Action item: Show every line in the material below in which the string "Disney" appears.
**** Data for processing ****
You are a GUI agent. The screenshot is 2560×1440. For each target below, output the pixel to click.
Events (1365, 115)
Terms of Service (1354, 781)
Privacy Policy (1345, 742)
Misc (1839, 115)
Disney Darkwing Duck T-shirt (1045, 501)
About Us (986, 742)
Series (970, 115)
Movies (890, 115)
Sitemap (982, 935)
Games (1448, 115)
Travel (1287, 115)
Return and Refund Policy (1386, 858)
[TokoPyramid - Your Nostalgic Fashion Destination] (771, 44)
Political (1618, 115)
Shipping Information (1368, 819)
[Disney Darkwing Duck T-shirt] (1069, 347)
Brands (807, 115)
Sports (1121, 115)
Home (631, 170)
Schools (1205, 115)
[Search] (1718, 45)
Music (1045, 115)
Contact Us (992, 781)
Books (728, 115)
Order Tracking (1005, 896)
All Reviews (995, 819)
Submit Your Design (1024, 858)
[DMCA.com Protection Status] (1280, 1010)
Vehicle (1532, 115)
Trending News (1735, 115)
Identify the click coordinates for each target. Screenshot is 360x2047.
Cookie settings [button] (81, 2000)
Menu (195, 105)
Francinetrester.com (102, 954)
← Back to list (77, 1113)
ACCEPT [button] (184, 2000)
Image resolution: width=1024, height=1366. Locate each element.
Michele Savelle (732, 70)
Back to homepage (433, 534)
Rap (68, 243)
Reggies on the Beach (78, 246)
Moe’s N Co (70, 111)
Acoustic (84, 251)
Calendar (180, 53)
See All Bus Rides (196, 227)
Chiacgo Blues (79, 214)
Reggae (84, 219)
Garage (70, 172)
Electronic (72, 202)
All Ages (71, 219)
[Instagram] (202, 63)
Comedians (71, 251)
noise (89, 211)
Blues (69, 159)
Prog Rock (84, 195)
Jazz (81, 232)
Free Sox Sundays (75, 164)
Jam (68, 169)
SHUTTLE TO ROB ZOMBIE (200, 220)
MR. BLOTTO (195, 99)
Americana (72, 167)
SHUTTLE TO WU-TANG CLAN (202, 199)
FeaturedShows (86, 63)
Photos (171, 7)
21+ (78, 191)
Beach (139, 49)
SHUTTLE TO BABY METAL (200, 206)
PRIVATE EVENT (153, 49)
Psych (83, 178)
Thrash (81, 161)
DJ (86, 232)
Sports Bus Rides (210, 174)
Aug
****
Response to this task:
Disney Darkwing Duck T-shirt (1045, 501)
[Disney Darkwing Duck T-shirt] (1069, 347)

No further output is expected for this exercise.